Ancor più influente è la ricezione della speculazione teorica antica in età medievale e rinascimentale, soprattutto in campo armonico e nella riflessione estetica. Per fare alcuni esempi concreti, la nozione di armonia (che, da una valenza pratico-musicale, proietta – a partire dal pitagorismo – su scala cosmologica l’ideale di una concordia di elementi tra loro contrari) viene, a partire dalla tarda antichità, ciclicamente sottoposta a rielaborazioni concettuali che ne arricchiscono notevolmente la valenza etimologica originaria, rivelando una fecondità che la rende uno dei concetti chiave nella riflessione filosofica, non solo di argomento strettamente musicale.

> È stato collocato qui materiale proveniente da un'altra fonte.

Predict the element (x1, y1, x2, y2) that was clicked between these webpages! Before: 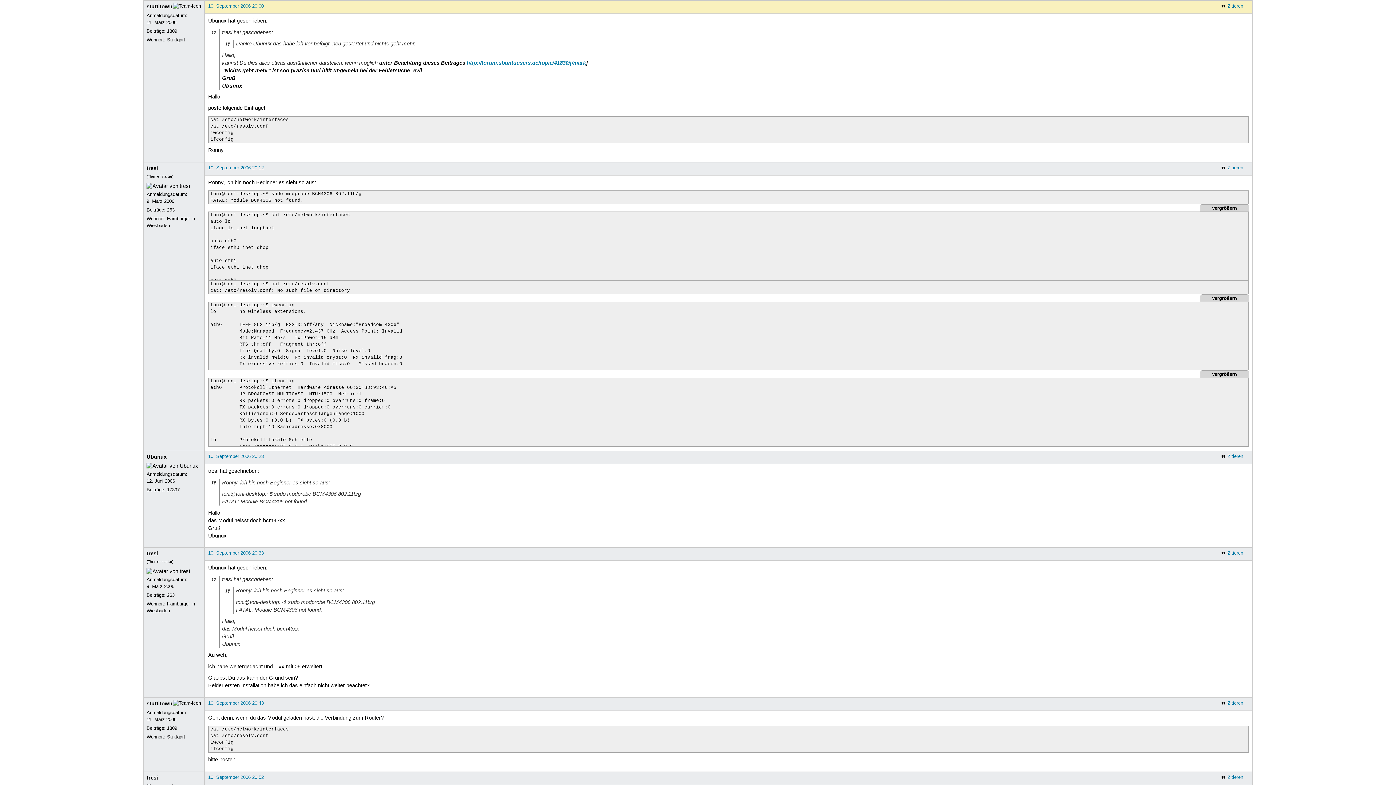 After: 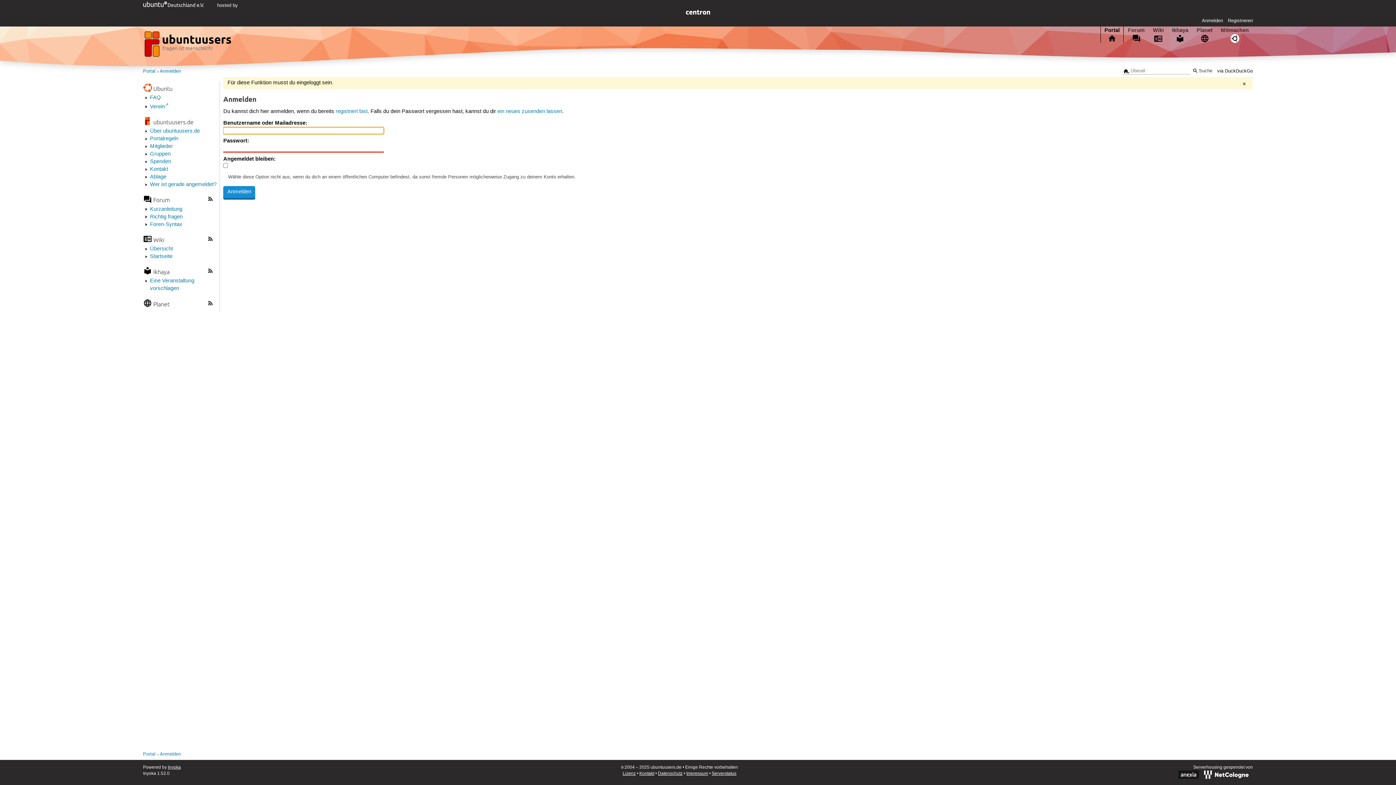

Oppure si consideri la fondamentale importanza della trattatistica musicale in lingua greca, soprattutto su scale e intervalli – Aristosseno di Taranto in primis, grazie all’attenzione da lui posta sulla necessità di indagare i fenomeni musicali nel loro aspetto “empirico-percettivo” e di superare una concezione “numerico-quantitativa” del suono musicale –, nelle discussioni del tardo Rinascimento sulle relazioni tra teorie musicali, modelli filosofico-matematici e pratiche quotidiane.
Last but not least, le teorie sulla capacità della musica di essere mimetica e psicagogica, nonché quelle, a esse strettamente correlate, sul suo ruolo cruciale nella formazione della persona (alla formulazione delle quali hanno dato un contributo notevole filosofi del calibro di Platone e Aristotele), sono state, nella civiltà europea, un orizzonte di riferimento costante non solo per le riflessioni filosofiche e musicologiche sull’espressività musicale e sulla relazione tra gli aspetti psicologici delle esperienze musicali e le loro dimensioni estetiche ed etiche, ma anche per chi, in molti altri ambiti, ha affrontato i rapporti tra l’estetica e altri campi d’esperienza.